• [PROBLEM REQUIREMENTS]
Reproduce the lines of the rows below verbatim, covering everything from the line containing "Open the notifications bell in header" down to the line containing "[x=42, y=111]", with both of those lines included.

[Word and element pointing entries]
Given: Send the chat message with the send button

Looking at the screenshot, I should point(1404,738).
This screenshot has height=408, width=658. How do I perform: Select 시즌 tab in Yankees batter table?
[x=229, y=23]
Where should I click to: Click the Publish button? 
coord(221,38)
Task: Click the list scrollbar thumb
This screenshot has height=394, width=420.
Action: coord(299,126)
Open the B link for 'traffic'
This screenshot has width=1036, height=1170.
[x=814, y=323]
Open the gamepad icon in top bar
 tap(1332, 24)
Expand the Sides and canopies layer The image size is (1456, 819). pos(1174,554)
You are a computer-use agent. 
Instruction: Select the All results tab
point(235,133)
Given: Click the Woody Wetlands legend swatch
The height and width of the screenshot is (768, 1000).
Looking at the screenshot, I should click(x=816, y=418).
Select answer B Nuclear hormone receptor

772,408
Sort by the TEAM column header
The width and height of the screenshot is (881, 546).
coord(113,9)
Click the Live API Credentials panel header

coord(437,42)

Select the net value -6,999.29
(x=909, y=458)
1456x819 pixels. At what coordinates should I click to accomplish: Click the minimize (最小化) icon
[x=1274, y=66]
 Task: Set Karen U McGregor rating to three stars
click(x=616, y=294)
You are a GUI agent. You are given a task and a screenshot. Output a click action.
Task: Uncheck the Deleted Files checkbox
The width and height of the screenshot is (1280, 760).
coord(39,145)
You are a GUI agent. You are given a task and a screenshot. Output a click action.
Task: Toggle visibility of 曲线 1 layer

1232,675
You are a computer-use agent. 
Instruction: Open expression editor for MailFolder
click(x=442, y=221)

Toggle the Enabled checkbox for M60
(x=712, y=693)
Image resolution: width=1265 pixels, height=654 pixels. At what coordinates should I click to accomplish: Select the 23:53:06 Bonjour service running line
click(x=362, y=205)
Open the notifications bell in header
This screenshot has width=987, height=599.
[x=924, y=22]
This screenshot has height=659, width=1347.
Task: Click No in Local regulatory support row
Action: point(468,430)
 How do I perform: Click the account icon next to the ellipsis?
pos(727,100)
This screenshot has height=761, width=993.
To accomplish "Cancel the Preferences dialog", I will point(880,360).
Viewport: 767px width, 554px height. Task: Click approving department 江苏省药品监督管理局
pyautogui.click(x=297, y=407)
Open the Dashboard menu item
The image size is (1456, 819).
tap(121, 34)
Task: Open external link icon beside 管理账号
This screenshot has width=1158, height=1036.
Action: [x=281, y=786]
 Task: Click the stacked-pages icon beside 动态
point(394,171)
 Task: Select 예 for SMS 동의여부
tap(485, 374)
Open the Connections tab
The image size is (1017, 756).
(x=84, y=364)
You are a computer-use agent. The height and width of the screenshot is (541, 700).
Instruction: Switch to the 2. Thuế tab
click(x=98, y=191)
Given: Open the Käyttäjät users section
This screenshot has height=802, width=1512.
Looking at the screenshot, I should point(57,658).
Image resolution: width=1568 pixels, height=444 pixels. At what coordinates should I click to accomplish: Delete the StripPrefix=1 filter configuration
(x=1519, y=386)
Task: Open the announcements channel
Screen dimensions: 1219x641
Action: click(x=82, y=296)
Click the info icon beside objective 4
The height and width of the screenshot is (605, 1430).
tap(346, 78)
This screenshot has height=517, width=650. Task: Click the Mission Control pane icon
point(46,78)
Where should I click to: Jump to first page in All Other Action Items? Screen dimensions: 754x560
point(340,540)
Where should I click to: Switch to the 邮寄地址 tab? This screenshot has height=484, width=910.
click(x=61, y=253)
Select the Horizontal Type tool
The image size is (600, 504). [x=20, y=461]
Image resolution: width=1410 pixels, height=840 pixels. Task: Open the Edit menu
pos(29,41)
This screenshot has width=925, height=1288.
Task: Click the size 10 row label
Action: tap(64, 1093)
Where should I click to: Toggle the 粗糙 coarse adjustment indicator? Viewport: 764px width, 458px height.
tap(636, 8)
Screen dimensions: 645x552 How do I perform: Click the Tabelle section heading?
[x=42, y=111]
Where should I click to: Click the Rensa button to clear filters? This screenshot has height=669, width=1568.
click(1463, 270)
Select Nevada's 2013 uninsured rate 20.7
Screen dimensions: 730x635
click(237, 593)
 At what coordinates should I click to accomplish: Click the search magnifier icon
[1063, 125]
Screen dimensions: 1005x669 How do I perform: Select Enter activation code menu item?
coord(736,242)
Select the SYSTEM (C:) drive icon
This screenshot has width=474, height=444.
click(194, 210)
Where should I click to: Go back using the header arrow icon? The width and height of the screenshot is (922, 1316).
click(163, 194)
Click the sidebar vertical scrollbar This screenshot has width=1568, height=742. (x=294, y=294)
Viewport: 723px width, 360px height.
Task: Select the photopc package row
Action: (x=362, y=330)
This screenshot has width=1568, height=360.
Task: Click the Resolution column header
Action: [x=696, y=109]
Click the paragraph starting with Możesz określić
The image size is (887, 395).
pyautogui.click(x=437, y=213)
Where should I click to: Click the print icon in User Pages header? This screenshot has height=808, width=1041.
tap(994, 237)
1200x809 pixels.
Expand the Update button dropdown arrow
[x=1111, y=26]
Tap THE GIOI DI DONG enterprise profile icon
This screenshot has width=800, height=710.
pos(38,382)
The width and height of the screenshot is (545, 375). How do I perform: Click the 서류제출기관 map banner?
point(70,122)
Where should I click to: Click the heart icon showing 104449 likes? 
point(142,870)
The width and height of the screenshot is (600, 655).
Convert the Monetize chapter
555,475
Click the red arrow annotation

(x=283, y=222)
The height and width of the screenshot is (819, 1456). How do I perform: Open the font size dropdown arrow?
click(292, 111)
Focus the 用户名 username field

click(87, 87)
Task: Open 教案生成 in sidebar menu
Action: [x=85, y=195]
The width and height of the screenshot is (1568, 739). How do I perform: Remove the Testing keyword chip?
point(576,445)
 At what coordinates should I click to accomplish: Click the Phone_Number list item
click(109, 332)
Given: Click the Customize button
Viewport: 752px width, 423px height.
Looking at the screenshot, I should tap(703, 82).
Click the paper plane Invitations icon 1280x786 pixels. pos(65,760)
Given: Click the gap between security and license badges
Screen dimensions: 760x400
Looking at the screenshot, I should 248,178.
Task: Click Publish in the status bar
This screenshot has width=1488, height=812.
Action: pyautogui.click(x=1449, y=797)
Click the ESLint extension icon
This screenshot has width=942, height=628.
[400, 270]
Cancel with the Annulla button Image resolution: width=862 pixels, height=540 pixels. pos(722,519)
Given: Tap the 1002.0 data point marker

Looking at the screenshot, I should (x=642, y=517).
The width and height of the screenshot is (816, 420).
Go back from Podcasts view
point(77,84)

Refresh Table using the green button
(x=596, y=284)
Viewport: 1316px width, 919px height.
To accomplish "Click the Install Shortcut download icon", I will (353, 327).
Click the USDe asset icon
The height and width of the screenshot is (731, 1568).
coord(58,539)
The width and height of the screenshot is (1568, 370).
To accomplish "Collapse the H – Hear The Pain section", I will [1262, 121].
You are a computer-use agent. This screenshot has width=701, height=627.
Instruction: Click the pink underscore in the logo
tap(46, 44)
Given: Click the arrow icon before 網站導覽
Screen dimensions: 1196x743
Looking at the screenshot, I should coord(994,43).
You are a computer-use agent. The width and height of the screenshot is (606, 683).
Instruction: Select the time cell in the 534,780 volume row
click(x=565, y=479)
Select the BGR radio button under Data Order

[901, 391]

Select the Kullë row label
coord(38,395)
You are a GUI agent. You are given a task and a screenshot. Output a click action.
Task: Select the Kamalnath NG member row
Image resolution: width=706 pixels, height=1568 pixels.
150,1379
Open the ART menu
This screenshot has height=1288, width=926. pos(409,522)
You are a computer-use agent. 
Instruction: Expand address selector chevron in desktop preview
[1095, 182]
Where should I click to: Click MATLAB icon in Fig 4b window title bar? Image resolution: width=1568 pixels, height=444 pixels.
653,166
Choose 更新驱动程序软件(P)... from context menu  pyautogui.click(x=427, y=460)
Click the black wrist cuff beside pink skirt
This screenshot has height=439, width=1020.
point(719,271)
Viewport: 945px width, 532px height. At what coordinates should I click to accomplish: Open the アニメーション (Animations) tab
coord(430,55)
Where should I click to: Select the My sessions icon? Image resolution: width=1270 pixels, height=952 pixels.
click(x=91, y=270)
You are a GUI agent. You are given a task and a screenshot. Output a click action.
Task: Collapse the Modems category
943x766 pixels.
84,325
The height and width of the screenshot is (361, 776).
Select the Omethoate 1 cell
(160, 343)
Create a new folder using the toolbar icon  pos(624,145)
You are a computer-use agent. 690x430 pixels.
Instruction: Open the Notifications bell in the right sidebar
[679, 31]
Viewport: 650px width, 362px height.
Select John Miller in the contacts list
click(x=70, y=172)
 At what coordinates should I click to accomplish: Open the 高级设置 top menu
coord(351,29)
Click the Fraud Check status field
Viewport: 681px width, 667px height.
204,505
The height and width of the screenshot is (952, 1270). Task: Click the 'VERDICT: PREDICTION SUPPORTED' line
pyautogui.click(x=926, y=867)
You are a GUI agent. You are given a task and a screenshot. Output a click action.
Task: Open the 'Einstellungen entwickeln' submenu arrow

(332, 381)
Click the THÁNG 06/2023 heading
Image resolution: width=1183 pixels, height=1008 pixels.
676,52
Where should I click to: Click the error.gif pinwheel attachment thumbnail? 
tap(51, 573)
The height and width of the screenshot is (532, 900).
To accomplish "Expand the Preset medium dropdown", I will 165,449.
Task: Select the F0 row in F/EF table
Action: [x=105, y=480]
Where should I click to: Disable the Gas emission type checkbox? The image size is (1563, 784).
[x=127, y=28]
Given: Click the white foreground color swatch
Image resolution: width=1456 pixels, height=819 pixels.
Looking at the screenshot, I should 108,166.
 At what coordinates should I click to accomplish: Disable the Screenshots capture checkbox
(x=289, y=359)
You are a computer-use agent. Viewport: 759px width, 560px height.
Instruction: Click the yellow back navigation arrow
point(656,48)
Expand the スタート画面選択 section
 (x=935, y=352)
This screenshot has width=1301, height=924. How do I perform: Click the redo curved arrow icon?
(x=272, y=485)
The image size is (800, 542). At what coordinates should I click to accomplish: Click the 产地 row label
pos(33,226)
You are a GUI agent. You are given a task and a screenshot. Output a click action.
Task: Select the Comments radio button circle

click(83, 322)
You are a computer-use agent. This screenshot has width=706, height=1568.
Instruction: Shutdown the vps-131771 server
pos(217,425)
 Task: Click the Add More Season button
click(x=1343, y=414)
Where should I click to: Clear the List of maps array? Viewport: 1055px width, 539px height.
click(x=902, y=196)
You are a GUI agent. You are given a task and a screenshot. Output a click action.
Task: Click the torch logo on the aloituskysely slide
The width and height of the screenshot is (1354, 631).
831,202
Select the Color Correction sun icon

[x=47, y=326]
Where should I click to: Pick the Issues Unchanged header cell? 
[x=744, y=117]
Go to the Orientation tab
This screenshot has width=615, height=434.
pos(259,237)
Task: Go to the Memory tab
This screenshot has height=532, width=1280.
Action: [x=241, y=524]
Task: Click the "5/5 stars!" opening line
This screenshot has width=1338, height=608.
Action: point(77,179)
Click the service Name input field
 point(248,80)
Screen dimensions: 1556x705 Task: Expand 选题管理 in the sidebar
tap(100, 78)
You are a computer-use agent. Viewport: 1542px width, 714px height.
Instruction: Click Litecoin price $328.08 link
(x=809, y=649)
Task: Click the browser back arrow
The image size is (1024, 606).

• [RESULT OF THE EXERCISE]
Open the notifications bell in header
This screenshot has width=987, height=599.
[x=924, y=22]
This screenshot has height=659, width=1347.
Task: Click No in Local regulatory support row
Action: point(468,430)
 How do I perform: Click the account icon next to the ellipsis?
pos(727,100)
This screenshot has height=761, width=993.
To accomplish "Cancel the Preferences dialog", I will point(880,360).
Viewport: 767px width, 554px height. Task: Click approving department 江苏省药品监督管理局
pyautogui.click(x=297, y=407)
Open the Dashboard menu item
The image size is (1456, 819).
tap(121, 34)
Task: Open external link icon beside 管理账号
This screenshot has width=1158, height=1036.
Action: [x=281, y=786]
 Task: Click the stacked-pages icon beside 动态
point(394,171)
 Task: Select 예 for SMS 동의여부
tap(485, 374)
Open the Connections tab
The image size is (1017, 756).
(x=84, y=364)
You are a computer-use agent. The height and width of the screenshot is (541, 700).
Instruction: Switch to the 2. Thuế tab
click(x=98, y=191)
Given: Open the Käyttäjät users section
This screenshot has height=802, width=1512.
Looking at the screenshot, I should point(57,658).
Image resolution: width=1568 pixels, height=444 pixels. At what coordinates should I click to accomplish: Delete the StripPrefix=1 filter configuration
(x=1519, y=386)
Task: Open the announcements channel
Screen dimensions: 1219x641
Action: click(x=82, y=296)
Click the info icon beside objective 4
The height and width of the screenshot is (605, 1430).
tap(346, 78)
This screenshot has height=517, width=650. Task: Click the Mission Control pane icon
point(46,78)
Where should I click to: Jump to first page in All Other Action Items? Screen dimensions: 754x560
point(340,540)
Where should I click to: Switch to the 邮寄地址 tab? This screenshot has height=484, width=910.
click(x=61, y=253)
Select the Horizontal Type tool
The image size is (600, 504). [x=20, y=461]
Image resolution: width=1410 pixels, height=840 pixels. Task: Open the Edit menu
pos(29,41)
This screenshot has width=925, height=1288.
Task: Click the size 10 row label
Action: tap(64, 1093)
Where should I click to: Toggle the 粗糙 coarse adjustment indicator? Viewport: 764px width, 458px height.
tap(636, 8)
Screen dimensions: 645x552 How do I perform: Click the Tabelle section heading?
[x=42, y=111]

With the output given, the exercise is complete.